Walking home last night a man of about 50 in an old blue parka and a pair of work pants greeted me, then extended a cup in his hand asking for a contribution. For me, for most I think, these are embarrassing situations. For some perhaps it easier because they have a standard response, or have an unwavering belief in their own perspective. I don’t have that and I don’t think I want it. Though I am as sceptical as anyone scepticism seems a small price to pay if I incline to generosity.
About half the time I respond with the loose change in my pocket to the mumbled gratitude of the recipient. The rest of the time I acknowledge the request but turn it down with a “sorry mate”, or something similar. It all happens so quickly and unexpectedly that I never know which way I’ll turn until it happens.
Such was the case last night. I was asked in a place I didn’t expect to come across a beggar. Before I knew it I was smiling ruefully and brushing past him. He smiled back, used to this response no doubt and probably expecting it, wishing me a good day.
I carried on feeling guilty as I always do in the wake of this. Why shouldn’t he hope for a few coins – they mean much more to him than to me. I was tall and robust and healthy, clad in an expensive suit and trench-coat, the career man, the go-getter, the very picture of prosperity. Why should I not give what I can so easily afford?

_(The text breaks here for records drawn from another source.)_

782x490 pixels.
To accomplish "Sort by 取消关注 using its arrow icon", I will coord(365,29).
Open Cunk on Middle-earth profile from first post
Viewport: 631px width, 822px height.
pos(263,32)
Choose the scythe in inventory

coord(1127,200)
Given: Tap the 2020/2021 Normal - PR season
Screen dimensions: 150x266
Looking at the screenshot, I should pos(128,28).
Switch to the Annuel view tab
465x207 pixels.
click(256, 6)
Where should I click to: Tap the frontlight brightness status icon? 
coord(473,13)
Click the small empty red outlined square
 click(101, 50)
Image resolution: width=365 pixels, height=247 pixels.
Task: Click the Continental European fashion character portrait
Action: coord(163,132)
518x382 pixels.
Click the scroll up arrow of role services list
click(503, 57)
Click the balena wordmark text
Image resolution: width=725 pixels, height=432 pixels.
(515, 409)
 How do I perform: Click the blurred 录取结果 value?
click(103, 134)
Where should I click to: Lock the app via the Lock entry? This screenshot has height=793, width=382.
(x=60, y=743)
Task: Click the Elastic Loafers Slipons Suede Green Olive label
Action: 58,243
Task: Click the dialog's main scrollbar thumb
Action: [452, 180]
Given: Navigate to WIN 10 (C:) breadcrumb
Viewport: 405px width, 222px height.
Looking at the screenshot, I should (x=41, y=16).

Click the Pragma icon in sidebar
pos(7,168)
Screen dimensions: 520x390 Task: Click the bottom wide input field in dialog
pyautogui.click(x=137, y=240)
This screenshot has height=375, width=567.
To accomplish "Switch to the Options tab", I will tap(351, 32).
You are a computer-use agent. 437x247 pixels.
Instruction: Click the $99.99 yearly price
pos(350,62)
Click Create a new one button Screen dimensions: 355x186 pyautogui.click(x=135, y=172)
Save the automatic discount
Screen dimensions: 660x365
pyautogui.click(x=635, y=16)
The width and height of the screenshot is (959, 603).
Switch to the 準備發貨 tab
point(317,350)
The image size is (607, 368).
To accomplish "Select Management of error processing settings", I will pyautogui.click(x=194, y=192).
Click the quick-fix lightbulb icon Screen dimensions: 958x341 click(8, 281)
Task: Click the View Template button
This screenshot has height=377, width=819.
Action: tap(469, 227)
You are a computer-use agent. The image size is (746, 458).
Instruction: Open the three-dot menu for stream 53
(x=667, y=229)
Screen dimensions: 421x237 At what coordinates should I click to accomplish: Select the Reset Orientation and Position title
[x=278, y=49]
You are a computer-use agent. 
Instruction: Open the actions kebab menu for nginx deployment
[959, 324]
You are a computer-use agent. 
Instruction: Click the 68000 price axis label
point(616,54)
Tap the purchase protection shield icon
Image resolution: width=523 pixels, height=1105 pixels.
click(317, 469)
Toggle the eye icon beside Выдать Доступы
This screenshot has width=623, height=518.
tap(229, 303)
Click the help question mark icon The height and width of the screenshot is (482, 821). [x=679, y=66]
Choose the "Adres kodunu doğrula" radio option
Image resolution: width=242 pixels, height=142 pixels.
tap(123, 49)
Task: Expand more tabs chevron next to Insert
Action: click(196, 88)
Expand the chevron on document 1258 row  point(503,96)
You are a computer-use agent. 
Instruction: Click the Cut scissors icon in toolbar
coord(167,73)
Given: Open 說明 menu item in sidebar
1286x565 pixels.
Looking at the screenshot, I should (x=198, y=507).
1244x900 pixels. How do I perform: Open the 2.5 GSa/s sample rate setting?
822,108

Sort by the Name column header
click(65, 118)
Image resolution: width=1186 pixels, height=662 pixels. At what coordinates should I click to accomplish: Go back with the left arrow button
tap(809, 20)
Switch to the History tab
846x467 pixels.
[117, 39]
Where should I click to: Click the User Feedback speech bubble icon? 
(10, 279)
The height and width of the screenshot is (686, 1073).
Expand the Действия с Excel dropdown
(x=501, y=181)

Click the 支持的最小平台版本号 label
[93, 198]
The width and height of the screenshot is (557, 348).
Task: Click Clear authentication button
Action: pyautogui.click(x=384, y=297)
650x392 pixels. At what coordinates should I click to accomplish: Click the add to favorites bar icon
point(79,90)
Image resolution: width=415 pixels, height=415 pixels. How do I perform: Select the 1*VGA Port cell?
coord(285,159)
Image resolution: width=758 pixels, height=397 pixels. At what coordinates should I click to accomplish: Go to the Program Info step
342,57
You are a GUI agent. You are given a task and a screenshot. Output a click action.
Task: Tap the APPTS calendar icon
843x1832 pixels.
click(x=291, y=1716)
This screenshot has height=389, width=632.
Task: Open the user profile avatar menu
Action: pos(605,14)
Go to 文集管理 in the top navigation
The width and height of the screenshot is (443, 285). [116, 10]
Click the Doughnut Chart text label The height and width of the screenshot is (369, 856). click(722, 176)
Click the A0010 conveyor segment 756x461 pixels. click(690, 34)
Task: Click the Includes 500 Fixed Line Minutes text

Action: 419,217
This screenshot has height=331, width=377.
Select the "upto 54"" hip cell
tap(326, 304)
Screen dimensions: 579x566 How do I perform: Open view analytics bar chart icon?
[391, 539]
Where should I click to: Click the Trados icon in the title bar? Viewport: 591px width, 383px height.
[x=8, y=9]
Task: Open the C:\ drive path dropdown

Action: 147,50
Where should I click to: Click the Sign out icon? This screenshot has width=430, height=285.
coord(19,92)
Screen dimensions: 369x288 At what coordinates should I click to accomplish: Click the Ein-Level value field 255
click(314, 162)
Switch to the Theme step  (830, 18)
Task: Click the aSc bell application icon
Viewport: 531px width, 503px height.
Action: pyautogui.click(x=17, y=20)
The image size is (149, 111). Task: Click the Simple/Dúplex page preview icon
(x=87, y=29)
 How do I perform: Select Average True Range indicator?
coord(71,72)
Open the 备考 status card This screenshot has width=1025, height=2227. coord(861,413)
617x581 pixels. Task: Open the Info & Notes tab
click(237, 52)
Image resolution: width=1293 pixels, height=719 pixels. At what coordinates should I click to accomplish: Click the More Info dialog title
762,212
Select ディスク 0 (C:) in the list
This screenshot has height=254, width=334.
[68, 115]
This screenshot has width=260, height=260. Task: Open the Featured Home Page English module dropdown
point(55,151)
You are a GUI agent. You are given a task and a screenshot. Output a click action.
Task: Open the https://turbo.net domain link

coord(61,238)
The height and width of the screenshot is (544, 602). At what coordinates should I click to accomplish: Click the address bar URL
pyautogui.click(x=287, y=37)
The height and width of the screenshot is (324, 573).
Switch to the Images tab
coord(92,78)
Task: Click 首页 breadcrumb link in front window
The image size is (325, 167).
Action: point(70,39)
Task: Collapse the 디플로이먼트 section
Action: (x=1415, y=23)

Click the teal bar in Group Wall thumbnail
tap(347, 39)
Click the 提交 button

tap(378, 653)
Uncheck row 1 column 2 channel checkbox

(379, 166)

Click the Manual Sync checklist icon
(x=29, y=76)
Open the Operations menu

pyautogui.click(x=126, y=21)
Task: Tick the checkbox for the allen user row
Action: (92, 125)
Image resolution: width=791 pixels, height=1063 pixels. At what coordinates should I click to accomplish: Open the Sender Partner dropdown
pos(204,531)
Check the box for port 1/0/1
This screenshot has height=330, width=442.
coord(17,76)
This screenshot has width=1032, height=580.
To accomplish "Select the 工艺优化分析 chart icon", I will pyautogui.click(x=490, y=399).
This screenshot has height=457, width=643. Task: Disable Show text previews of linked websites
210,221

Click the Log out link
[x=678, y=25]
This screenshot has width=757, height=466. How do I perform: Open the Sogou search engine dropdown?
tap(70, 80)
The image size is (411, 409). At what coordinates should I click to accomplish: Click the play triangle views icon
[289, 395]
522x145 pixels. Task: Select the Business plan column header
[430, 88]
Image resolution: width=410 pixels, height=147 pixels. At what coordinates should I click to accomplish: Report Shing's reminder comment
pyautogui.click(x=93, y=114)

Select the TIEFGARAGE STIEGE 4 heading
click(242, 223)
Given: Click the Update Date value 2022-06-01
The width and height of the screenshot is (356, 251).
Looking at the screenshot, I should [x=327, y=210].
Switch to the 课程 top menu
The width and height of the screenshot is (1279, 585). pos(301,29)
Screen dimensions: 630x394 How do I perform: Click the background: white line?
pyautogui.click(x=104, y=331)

As always the counter-argument came forth: you can’t give to everyone. Somewhere a line must be drawn. I give half the time, isn’t that something? Yes, it is, but in the cold light of day, it doesn’t really hold water. Why must a line be drawn? Ultimately this is all excuse. It’s ego battling altruism. I give and there lurks in the back of my mind the suspicion that I am being taken for a sucker, that instead of money for lunch or train fare home the money will be used for booze or, worst still, as part of a scam.
Does it matter though? Isn’t the genuine good done outweigh the occasional fraud? What matters if I am fooled? I’m big enough to shrug my shoulders.
I may seem the classic liberal, but equally, I believe in the rights of the individual. There’s usually a line drawn between those two positions, but there is little I see incompatible between them. Like most things, they can exist balancing one against the other.
I believe in individuality and the freedom of expression: that’s how I seek to live my life. I think people should be encouraged to have a go, that we should reward those who aspire to rise out of the common muck – and in this, I differ from many liberals. I believe the freedom to do and to be has a price – and that price is that we should help those less fortunate or without the means to do what we have done. Those who can have a moral obligation to assist those who cannot. It’s karma really: do good and good will come. And it’s a form of healthy humility, appreciating one’s good fortune and never taking it for granted. It’s a small price. I wish I had of stopped last night and emptied my pockets of loose change. It’s not a lot, but it’s something. It costs me little but means much.